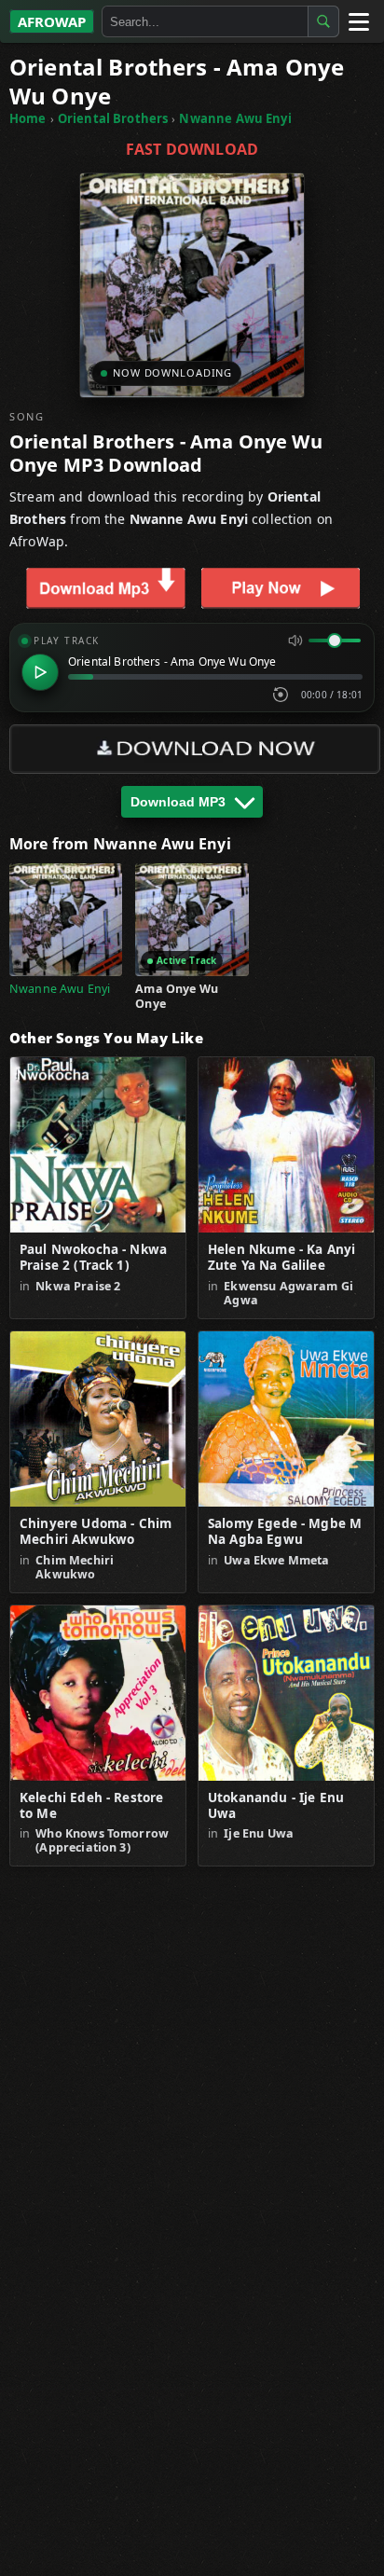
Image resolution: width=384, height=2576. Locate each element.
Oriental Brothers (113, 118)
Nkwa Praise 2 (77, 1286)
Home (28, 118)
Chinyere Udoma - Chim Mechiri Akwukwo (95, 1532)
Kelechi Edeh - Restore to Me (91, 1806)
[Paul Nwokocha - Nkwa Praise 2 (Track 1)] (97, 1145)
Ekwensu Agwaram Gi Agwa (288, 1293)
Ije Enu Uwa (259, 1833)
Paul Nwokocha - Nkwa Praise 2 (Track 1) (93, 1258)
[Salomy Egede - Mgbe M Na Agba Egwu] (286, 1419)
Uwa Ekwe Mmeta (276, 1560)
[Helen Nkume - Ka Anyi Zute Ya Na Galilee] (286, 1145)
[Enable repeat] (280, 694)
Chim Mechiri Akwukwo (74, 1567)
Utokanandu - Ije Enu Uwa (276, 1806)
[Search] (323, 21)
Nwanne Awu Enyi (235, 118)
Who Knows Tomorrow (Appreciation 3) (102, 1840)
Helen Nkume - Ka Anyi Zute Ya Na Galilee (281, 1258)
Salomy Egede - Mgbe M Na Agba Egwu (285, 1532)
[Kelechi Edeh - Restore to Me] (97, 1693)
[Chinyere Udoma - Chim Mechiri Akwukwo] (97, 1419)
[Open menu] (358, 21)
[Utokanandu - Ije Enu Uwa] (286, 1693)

════════════════════

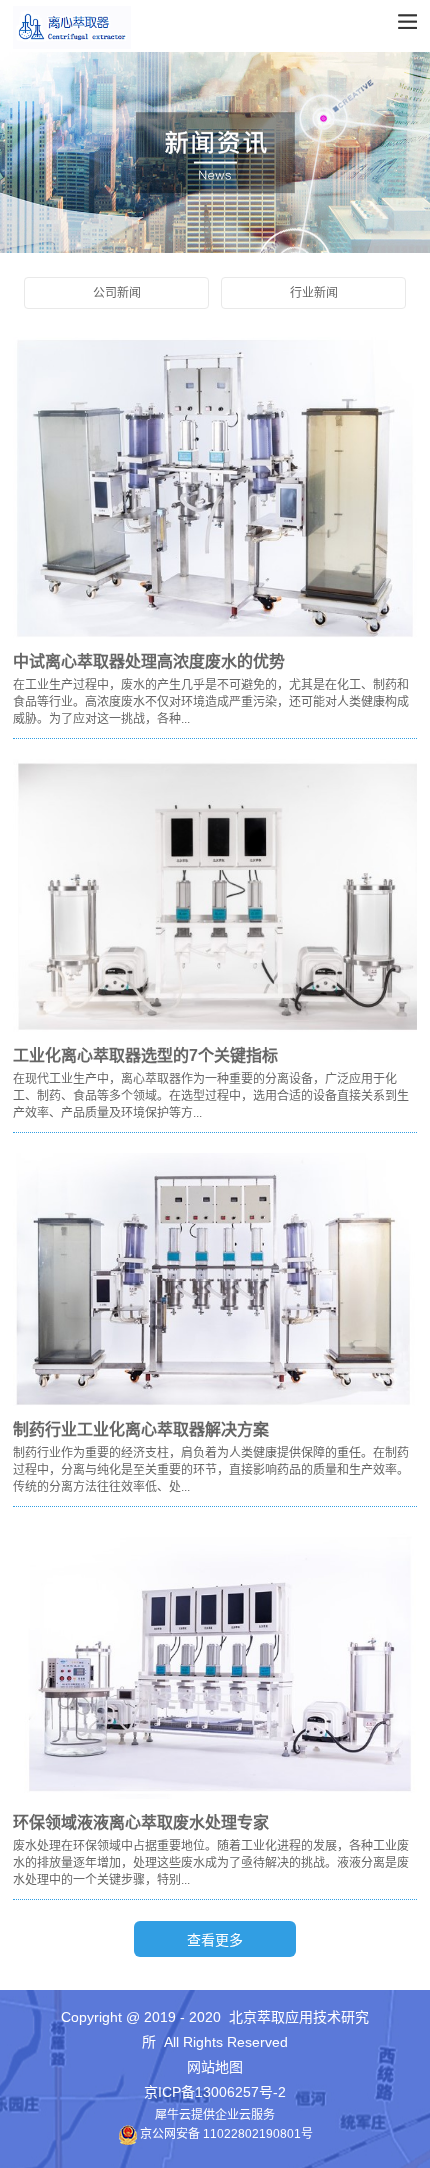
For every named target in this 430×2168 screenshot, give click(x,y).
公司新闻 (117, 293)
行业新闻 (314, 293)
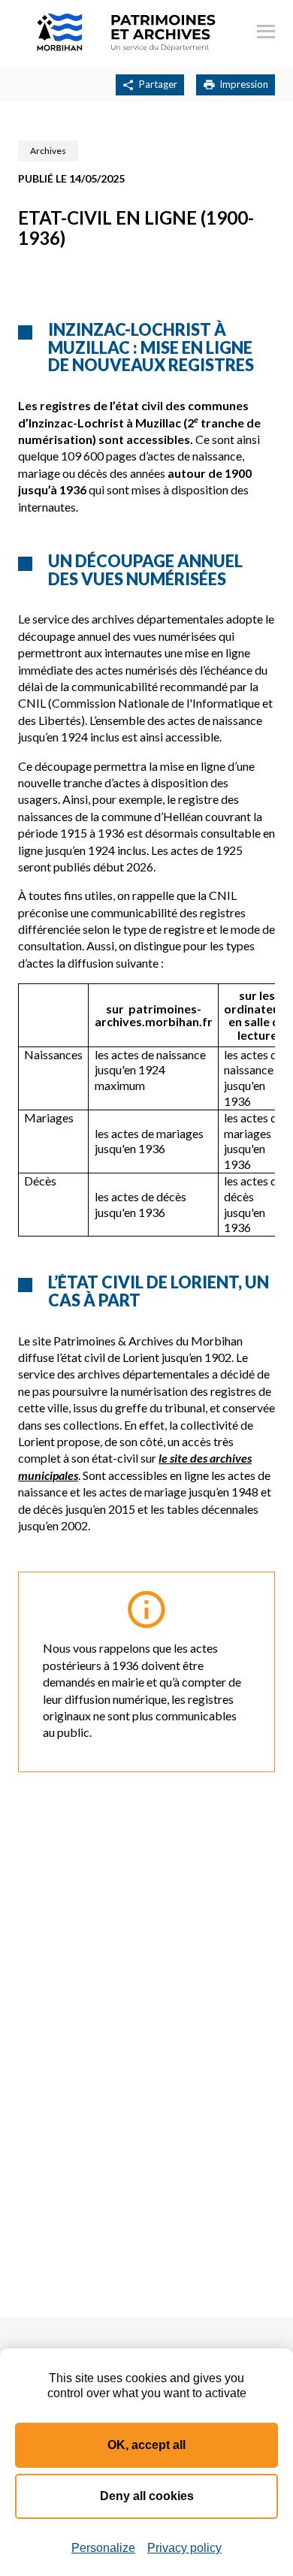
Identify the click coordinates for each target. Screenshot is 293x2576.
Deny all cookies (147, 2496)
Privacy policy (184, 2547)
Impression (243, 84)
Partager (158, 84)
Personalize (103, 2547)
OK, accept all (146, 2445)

════════════════════

What is expected
Every line from the line containing "Oriental Brothers (113, 118)" through the line containing "Chim Mechiri Akwukwo (74, 1567)" in the records above must be retyped exactly. Leave out the rest.

Answer for the task
Oriental Brothers (113, 118)
Nkwa Praise 2 (77, 1286)
Home (28, 118)
Chinyere Udoma - Chim Mechiri Akwukwo (95, 1532)
Kelechi Edeh - Restore to Me (91, 1806)
[Paul Nwokocha - Nkwa Praise 2 (Track 1)] (97, 1145)
Ekwensu Agwaram Gi Agwa (288, 1293)
Ije Enu Uwa (259, 1833)
Paul Nwokocha - Nkwa Praise 2 (Track 1) (93, 1258)
[Salomy Egede - Mgbe M Na Agba Egwu] (286, 1419)
Uwa Ekwe Mmeta (276, 1560)
[Helen Nkume - Ka Anyi Zute Ya Na Galilee] (286, 1145)
[Enable repeat] (280, 694)
Chim Mechiri Akwukwo (74, 1567)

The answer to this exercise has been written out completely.